Vaccinate Housepets Against Rabies: UT Professor (265)

 KNOXVILLE, Tenn. — Dogs and cats should still be vaccinated for rabies even though incidence of the disease is not as high in Tennessee as some states, Dr. Ralph Hall, University of Tennessee veterinarian, said Monday.

 “It is a dreadful disease, but very preventable,” Hall said, adding that cats and dogs are equally susceptible to rabies.

 Ninety-three cases of rabies in the wild were recorded in Tennessee in a recent survey compiled by the U.S. Center for Disease Control in Atlanta.

 Hall said the report indicates Tennesseans should continue to have their dogs and cats vaccinated for rabies.
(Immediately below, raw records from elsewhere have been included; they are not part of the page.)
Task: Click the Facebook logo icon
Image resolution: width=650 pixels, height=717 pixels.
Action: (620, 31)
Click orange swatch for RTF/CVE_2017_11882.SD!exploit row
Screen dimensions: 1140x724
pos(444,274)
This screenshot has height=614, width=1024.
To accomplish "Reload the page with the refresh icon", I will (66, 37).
 “Cats probably are not exposed as often because many of our housecats never get outdoors,” Hall said. “There is always the chance that a housecat will get outside or somehow come in contact with a wild animal. I recommend vaccination for all cats.”
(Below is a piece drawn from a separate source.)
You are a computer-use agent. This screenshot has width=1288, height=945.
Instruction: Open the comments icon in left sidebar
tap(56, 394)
 The CDC report indicated that 82 of Tennessee’s 93 rabies cases occurred in skunks. Other carriers were bats and foxes.

 Among Tennessee domestic animals, rabies occurred in three dogs, three cows and one horse during the survey period.

 Hall said Tennessee reported no cases of rabies in raccoons, although neighboring North Carolina had 466 during 1995.

 “There was an outbreak of raccoon rabies that started probably 10 years ago in the Carolinas and it has spread north since then into New York,” Hall said.

 The most recent human death reported in Tennessee attributed to rabies was a Cumberland County woman in 1994.

 “I don’t believe the bat was ever found, but tests indicated she had been infected with a form of the rabies virus that occurs in bats.”